◆ **What this task involves**
Can you reproduce word for word the lines of the listing, starting at the line that contains "Click the Opportunities row label" and ending at the line that contains "click(x=102, y=374)", with both of those lines included?

◆ **Supplied records**
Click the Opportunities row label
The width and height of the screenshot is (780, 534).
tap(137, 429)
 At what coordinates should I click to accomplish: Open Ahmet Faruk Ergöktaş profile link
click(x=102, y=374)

--

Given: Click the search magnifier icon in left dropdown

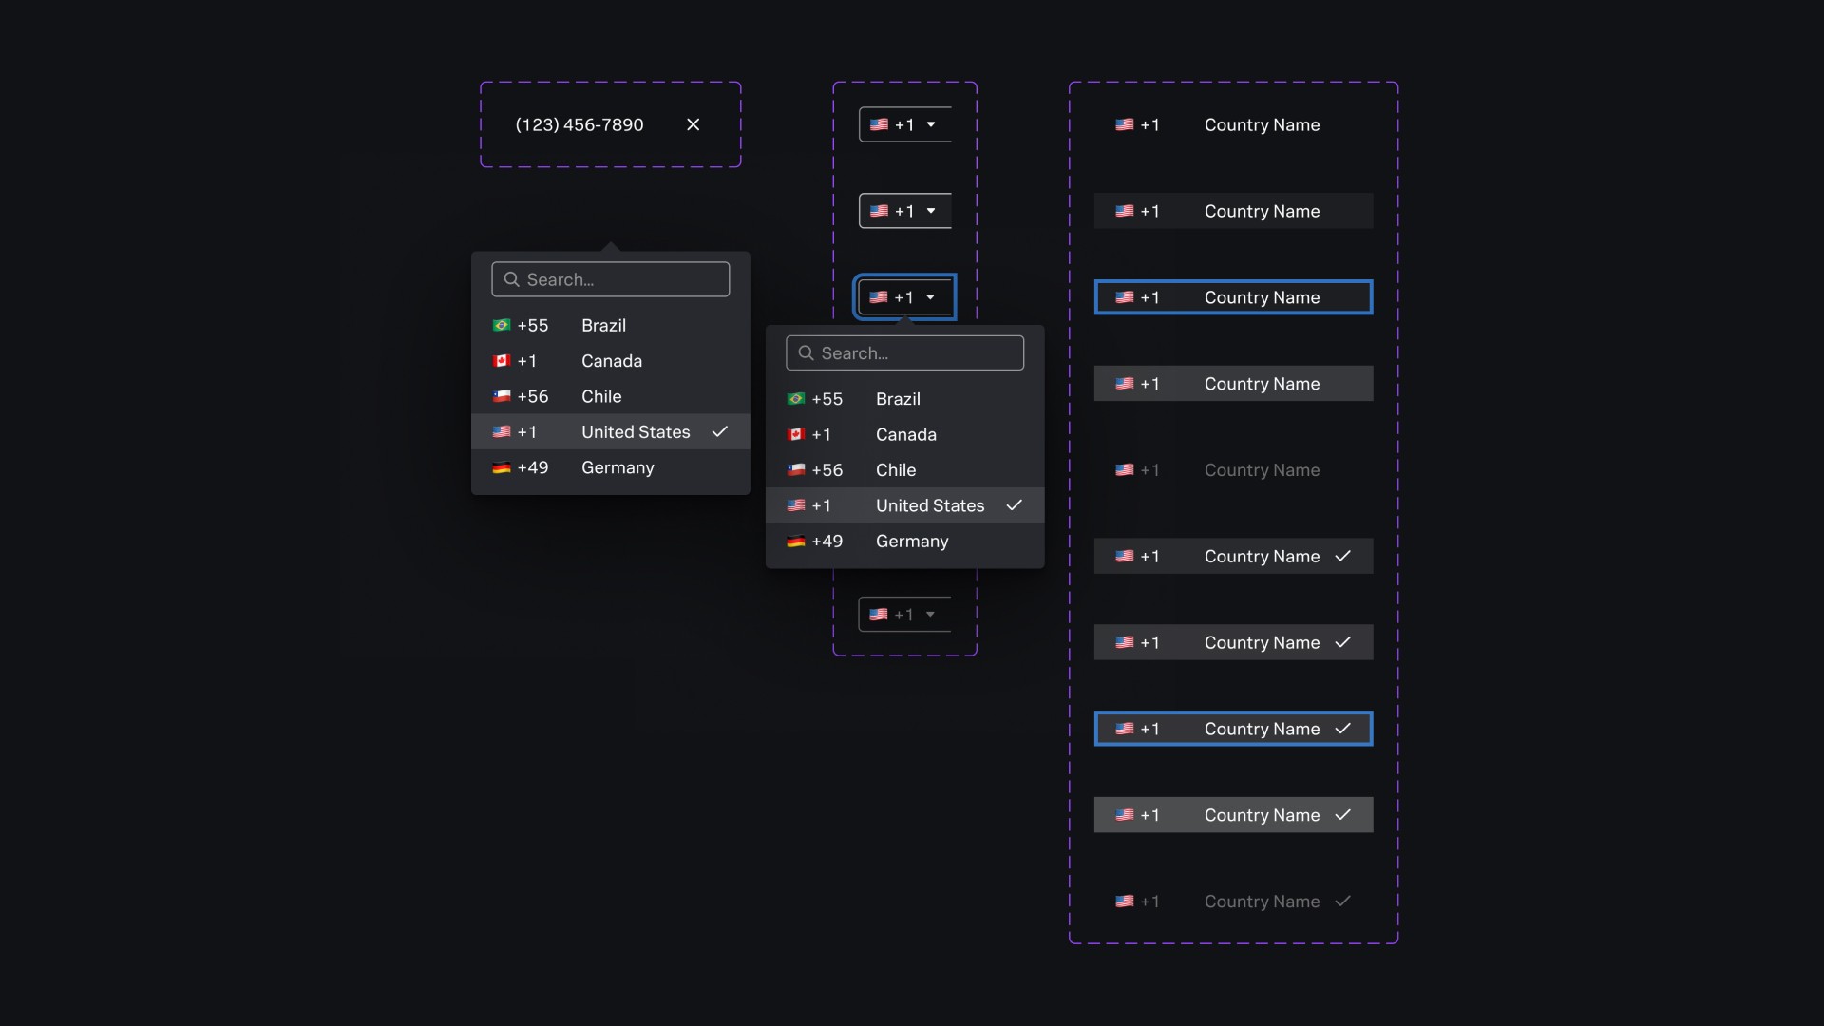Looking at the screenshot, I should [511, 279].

---

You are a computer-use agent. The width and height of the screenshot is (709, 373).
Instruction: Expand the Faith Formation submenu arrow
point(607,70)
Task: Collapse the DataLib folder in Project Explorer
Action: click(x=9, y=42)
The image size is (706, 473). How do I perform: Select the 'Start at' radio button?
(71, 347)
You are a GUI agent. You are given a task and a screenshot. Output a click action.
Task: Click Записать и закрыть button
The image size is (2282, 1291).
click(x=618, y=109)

◆ **Solution to this exercise**
Click the Opportunities row label
The width and height of the screenshot is (780, 534).
tap(137, 429)
 At what coordinates should I click to accomplish: Open Ahmet Faruk Ergöktaş profile link
click(x=102, y=374)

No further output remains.